◆ Work to be completed ◆
Everything from the line with "This screenshot has height=446, width=868." to the line with "Task: Focus the Client Suffix input" in the listing below, both lines included, needs to be copied exactly, apart from the pictures.

======

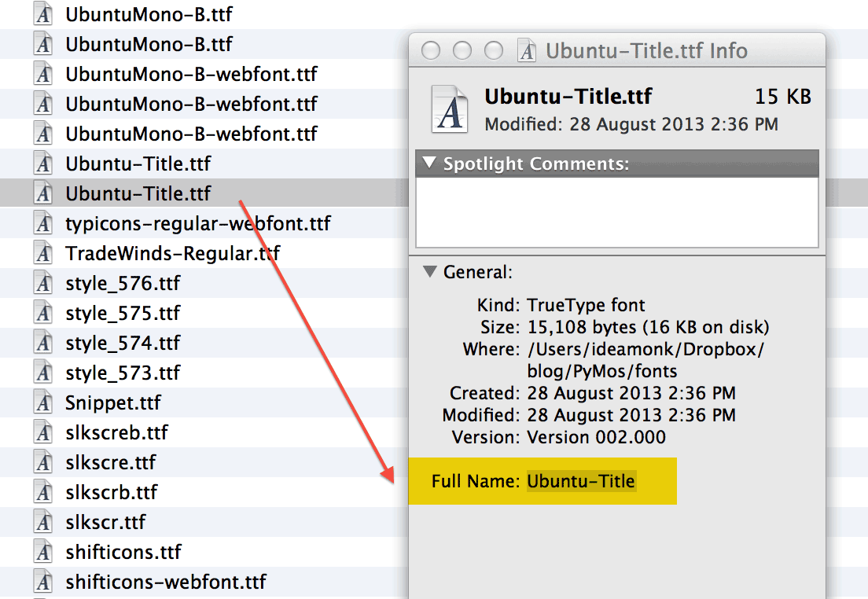Viewport: 868px width, 599px height.
Task: Click the highlighted Full Name value Ubuntu-Title
Action: point(581,481)
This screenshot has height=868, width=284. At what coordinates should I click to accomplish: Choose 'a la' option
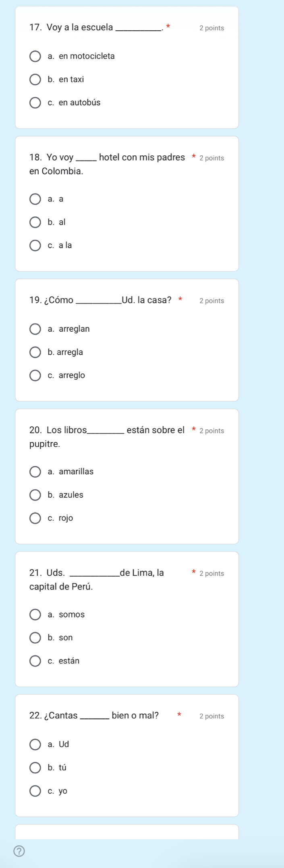pyautogui.click(x=35, y=245)
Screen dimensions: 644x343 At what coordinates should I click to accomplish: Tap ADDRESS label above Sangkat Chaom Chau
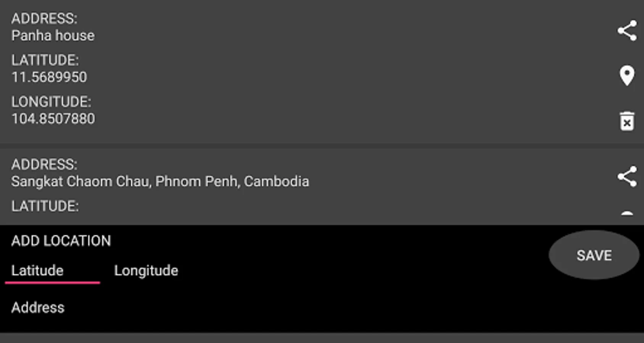point(44,165)
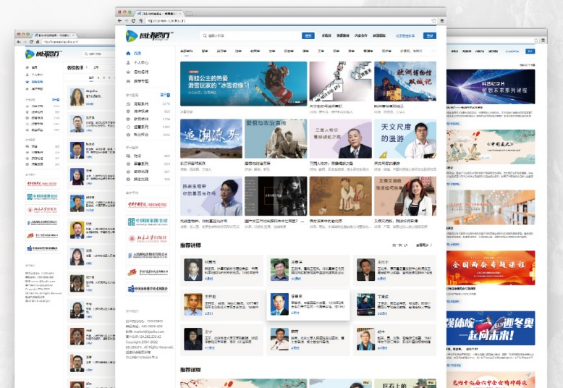Open the 天文尺度的漫游 course thumbnail

(x=405, y=139)
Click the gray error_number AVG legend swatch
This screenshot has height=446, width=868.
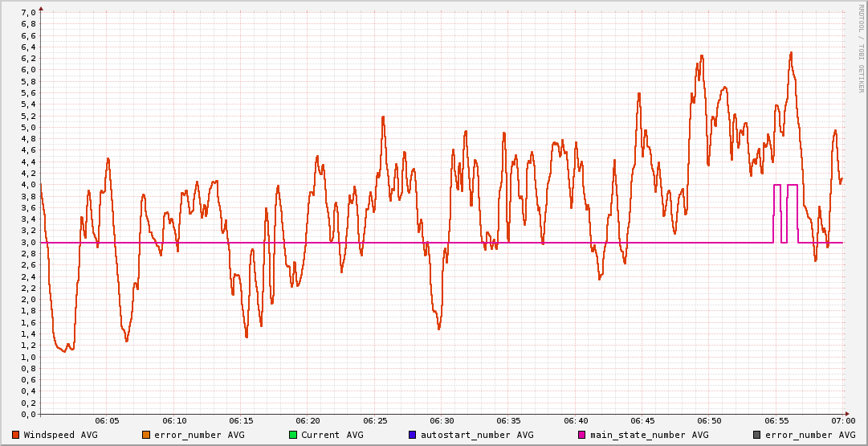tap(756, 435)
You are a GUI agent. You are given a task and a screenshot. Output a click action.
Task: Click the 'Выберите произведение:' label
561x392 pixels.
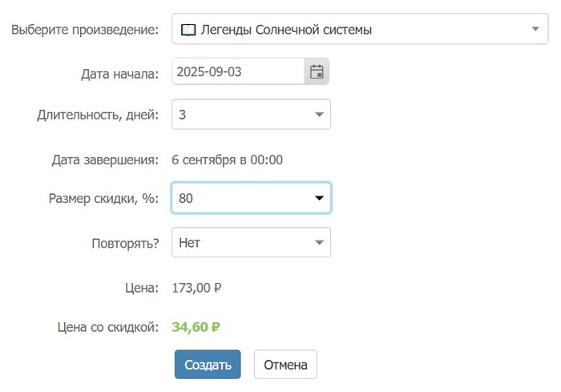pos(84,30)
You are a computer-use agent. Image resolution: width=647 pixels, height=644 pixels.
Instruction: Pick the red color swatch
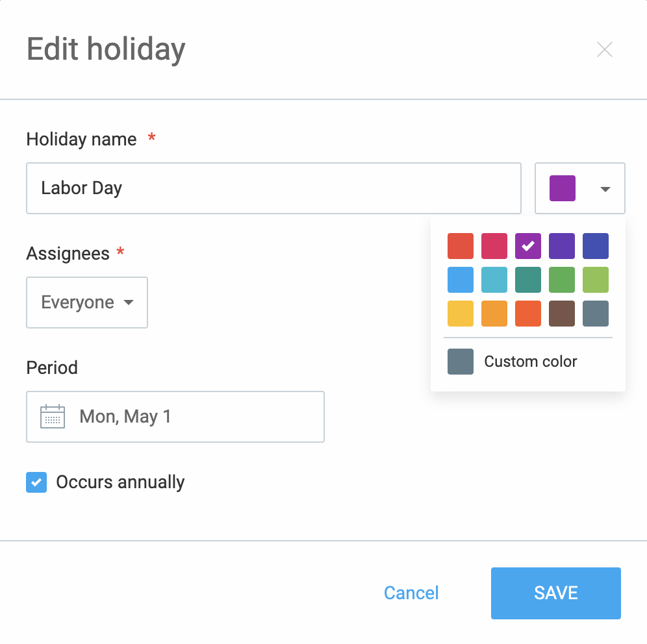[x=461, y=246]
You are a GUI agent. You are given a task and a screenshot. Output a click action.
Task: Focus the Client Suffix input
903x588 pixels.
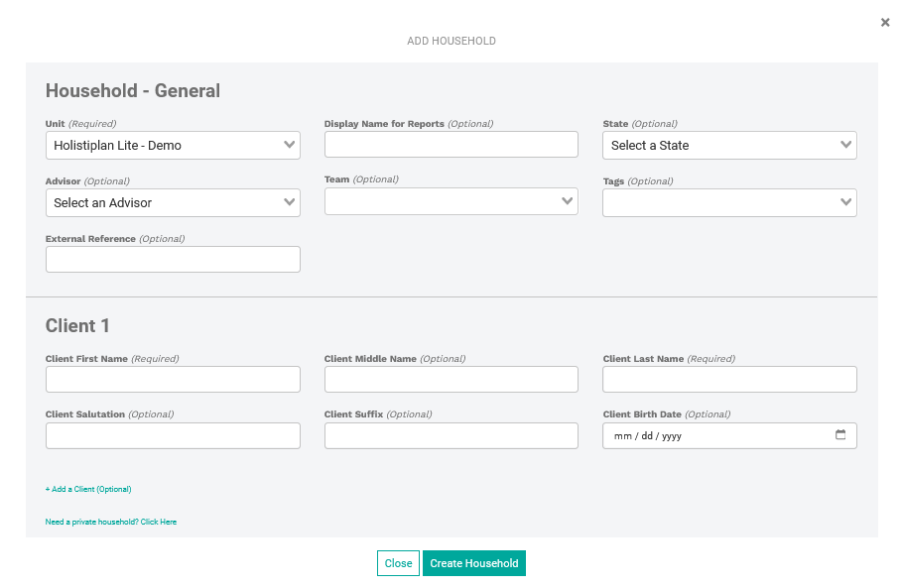coord(451,436)
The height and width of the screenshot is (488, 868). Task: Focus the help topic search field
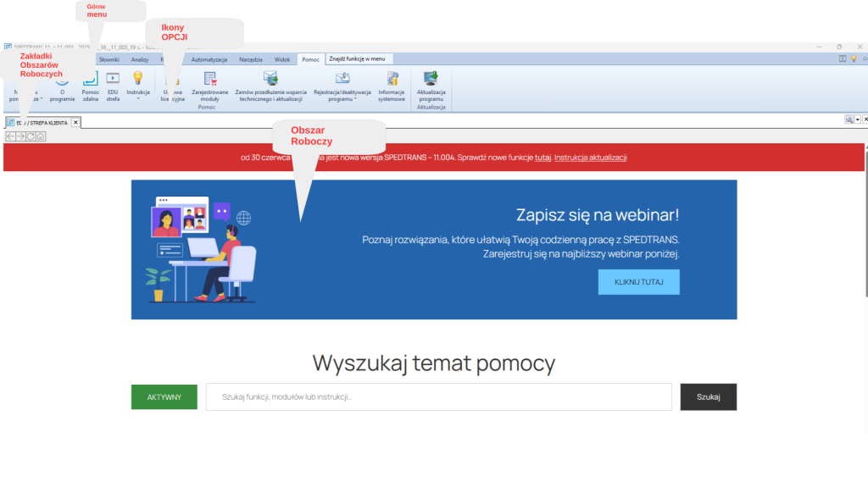438,397
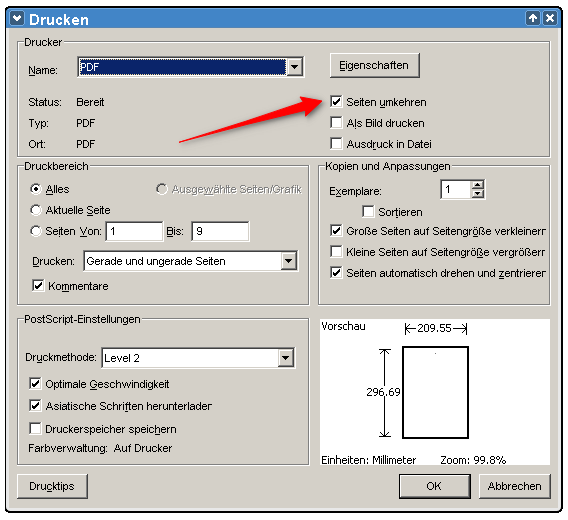Uncheck the Seiten umkehren checkbox
The height and width of the screenshot is (520, 568).
[x=336, y=102]
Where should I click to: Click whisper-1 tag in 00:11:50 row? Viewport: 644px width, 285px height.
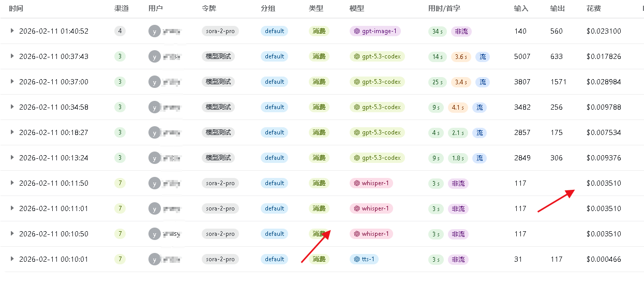click(371, 183)
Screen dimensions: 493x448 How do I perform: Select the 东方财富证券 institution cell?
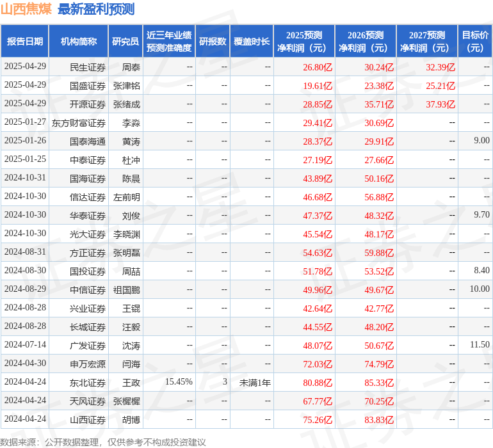(x=79, y=123)
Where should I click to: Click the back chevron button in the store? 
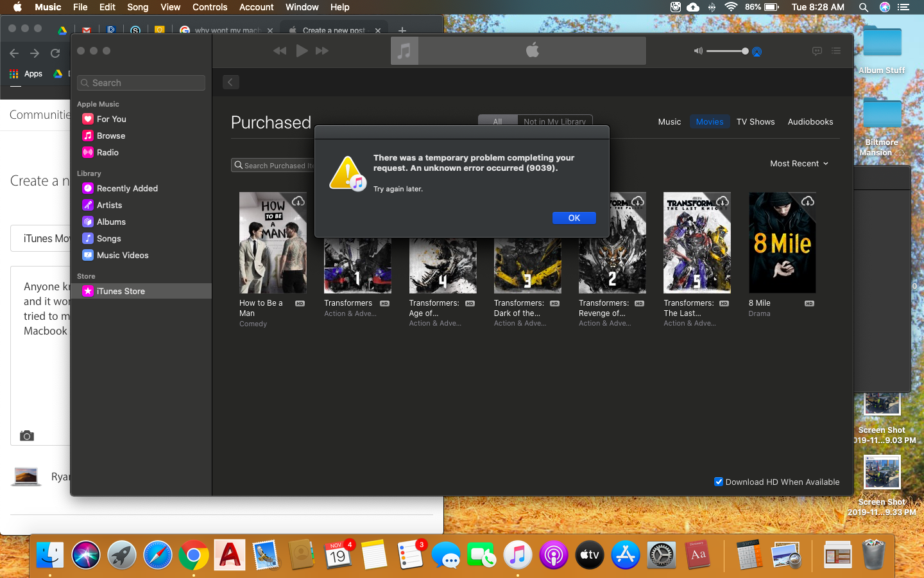point(231,82)
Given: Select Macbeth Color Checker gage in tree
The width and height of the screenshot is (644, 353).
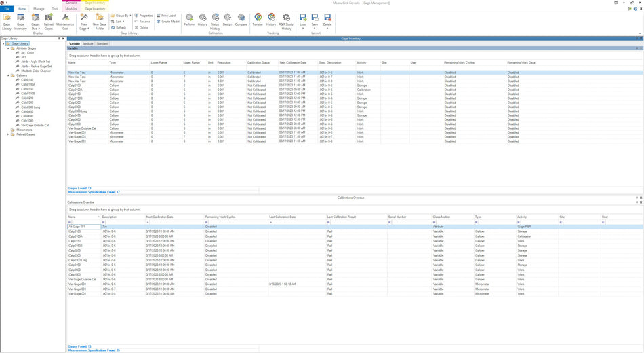Looking at the screenshot, I should [x=35, y=71].
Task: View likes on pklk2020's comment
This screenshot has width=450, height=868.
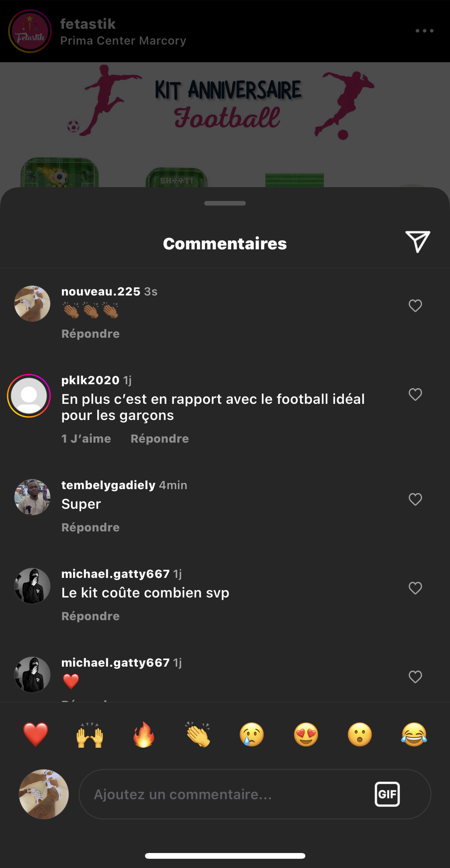Action: (x=86, y=439)
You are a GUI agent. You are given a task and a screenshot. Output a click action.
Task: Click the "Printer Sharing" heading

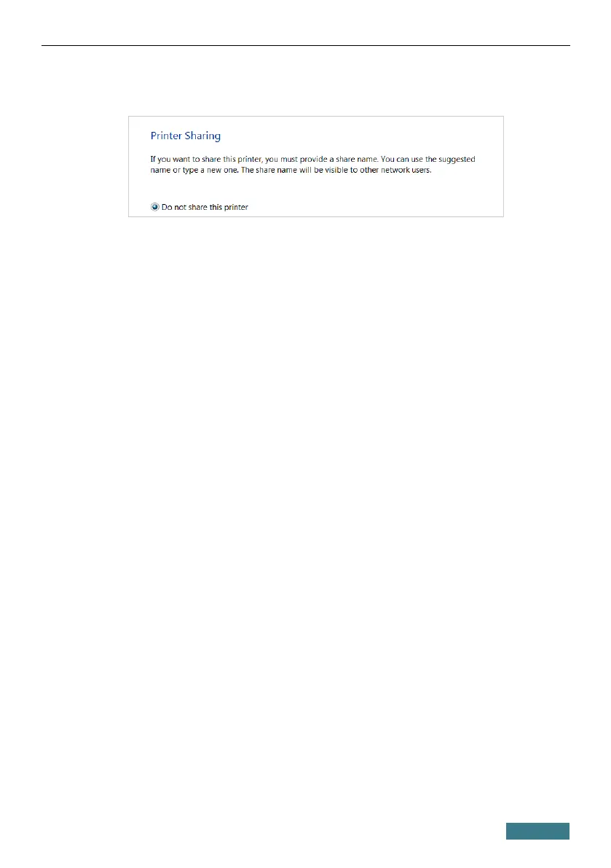click(x=185, y=136)
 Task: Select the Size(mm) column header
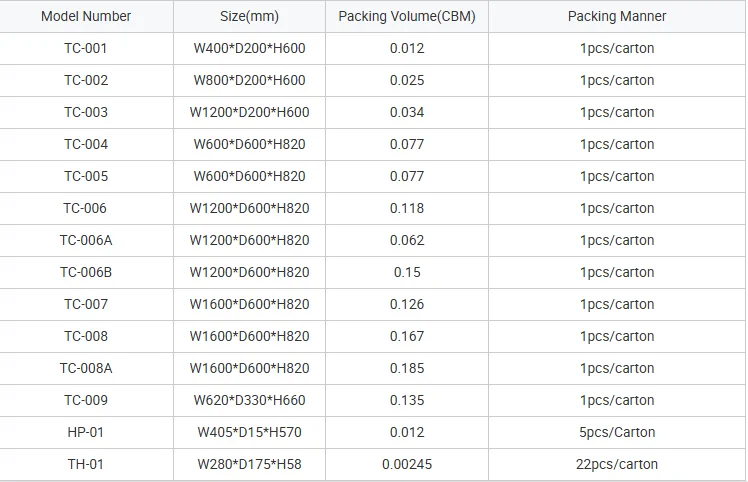249,16
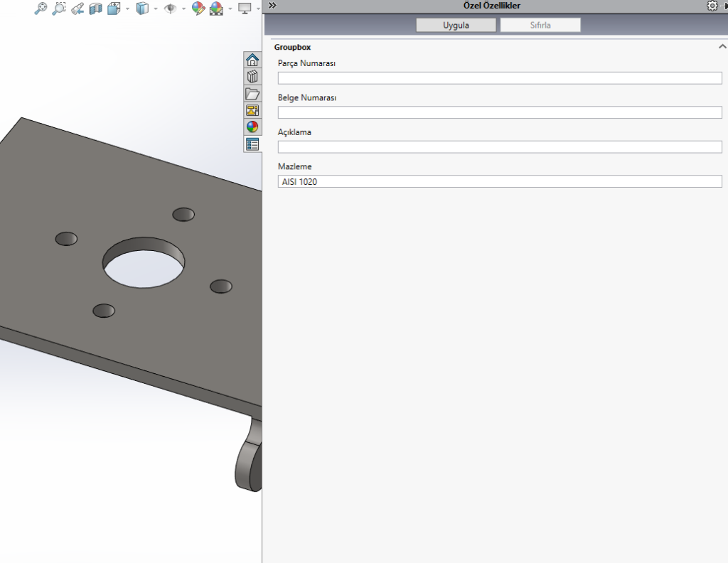This screenshot has width=728, height=563.
Task: Collapse the Groupbox section
Action: pos(722,47)
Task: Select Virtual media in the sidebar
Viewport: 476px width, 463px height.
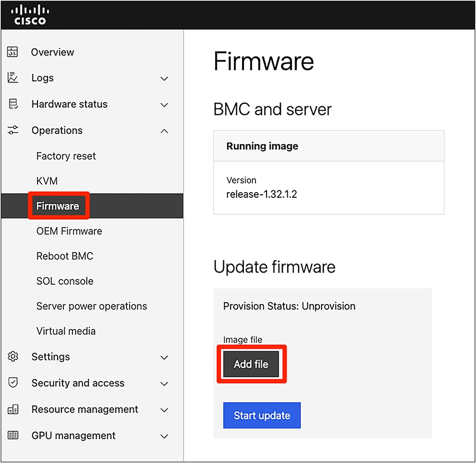Action: click(66, 331)
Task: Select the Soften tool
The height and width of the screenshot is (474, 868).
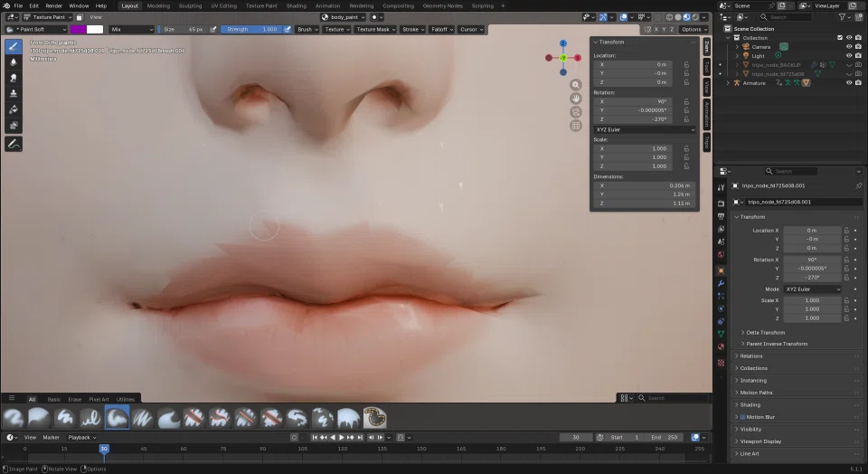Action: point(14,62)
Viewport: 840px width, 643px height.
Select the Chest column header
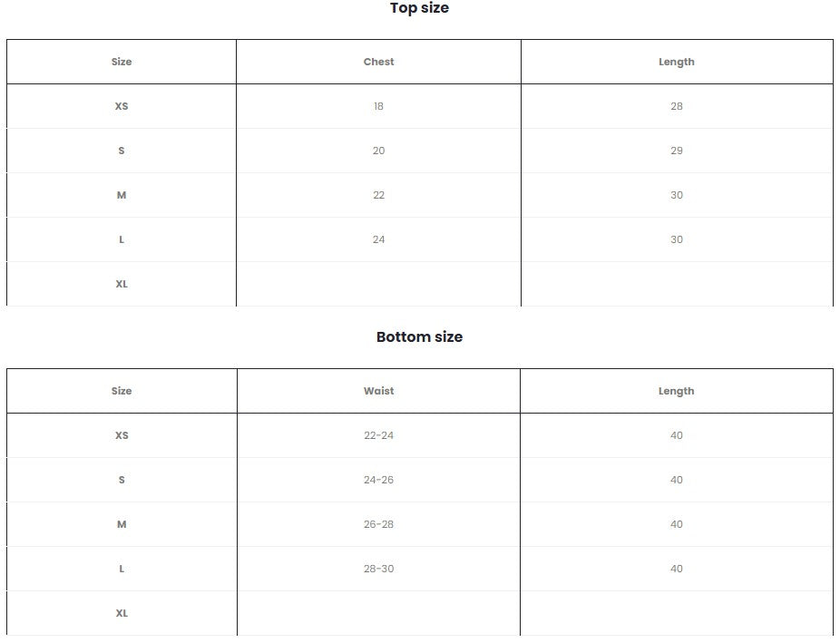[x=378, y=62]
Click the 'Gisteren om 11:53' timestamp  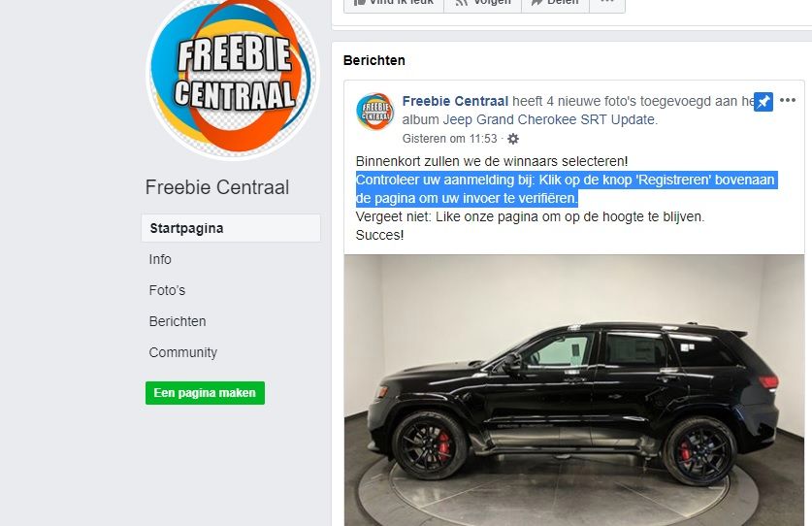[x=449, y=139]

======

◆ Exercise response ◆
This screenshot has height=446, width=868.
tap(756, 435)
You are a GUI agent. You are given a task and a screenshot. Output a click action.
Task: Click the 'Выберите произведение:' label
561x392 pixels.
pos(84,30)
You are a computer-use agent. Image resolution: width=647 pixels, height=644 pixels.
Instruction: Pick the red color swatch
[x=461, y=246]
You are a GUI agent. You are given a task and a screenshot. Output a click action.
Task: Focus the Client Suffix input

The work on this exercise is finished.